= Beginning of Section =
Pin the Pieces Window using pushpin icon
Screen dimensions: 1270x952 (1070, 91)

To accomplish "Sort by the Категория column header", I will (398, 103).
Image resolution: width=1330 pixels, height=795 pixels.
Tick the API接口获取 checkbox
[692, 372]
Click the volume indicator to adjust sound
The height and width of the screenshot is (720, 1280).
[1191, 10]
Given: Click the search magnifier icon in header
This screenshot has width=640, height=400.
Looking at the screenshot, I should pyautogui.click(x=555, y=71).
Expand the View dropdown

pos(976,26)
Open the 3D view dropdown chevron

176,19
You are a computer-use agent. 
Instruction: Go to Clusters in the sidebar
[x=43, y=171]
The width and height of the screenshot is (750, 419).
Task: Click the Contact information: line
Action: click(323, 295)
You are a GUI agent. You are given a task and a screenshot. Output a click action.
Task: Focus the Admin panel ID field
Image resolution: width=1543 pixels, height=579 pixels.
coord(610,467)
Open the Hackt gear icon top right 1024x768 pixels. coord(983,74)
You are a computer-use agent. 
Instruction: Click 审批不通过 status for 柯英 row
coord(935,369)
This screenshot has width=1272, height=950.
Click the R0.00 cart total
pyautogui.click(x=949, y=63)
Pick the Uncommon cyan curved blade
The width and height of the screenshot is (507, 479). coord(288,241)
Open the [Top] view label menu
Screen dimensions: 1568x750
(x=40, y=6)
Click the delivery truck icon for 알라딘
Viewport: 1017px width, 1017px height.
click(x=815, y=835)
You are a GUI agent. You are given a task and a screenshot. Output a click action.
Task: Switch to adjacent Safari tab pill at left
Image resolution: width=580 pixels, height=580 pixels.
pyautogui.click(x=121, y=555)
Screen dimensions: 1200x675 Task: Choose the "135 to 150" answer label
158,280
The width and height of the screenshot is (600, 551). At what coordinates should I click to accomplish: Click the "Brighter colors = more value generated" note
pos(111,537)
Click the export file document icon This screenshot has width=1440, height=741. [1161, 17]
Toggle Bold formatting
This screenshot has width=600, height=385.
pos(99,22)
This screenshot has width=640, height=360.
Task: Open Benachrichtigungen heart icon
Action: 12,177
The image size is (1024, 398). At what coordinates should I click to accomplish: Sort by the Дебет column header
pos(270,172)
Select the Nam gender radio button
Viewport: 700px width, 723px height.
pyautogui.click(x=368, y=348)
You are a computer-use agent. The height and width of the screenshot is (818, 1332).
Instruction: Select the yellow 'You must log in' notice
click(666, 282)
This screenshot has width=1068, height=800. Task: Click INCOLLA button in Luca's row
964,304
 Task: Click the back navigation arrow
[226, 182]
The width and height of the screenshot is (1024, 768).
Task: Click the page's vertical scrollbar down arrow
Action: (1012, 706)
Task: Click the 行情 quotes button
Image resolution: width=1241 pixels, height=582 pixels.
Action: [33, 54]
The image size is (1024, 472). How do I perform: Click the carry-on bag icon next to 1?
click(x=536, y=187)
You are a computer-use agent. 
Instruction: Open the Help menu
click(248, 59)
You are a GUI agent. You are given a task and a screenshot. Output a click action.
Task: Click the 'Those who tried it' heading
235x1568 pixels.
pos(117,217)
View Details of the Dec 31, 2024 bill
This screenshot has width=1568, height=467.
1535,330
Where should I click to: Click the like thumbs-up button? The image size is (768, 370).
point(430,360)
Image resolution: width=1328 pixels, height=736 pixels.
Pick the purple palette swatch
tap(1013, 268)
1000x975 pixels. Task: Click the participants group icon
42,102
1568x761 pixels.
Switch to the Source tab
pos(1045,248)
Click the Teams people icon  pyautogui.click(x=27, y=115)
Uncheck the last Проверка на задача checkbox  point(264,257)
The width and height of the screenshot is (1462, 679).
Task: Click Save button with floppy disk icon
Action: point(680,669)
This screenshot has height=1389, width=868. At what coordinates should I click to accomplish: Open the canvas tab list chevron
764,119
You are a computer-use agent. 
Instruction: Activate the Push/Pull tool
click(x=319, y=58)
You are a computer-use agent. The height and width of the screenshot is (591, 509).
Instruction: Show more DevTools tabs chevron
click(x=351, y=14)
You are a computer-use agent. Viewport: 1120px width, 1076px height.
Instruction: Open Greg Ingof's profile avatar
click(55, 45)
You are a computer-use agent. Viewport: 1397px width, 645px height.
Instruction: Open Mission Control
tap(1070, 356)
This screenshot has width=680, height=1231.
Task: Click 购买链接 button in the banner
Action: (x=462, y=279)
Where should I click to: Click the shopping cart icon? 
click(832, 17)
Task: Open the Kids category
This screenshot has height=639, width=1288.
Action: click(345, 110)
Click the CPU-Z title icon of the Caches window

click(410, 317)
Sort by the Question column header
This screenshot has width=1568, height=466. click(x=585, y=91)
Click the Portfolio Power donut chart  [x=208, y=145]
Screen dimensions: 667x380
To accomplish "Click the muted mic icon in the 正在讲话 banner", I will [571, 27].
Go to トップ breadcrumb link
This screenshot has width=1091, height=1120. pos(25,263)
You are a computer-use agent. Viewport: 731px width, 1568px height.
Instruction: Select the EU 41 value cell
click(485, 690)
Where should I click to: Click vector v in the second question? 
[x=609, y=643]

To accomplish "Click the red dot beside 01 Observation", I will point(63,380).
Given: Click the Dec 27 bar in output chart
= End of Section =
TASK INSTRUCTIONS:
From the material above, copy every line that has the word "will" in it.

RESULT BELOW:
To accomplish "Sort by the Категория column header", I will (398, 103).
To accomplish "Click the muted mic icon in the 正在讲话 banner", I will [571, 27].
To accomplish "Click the red dot beside 01 Observation", I will point(63,380).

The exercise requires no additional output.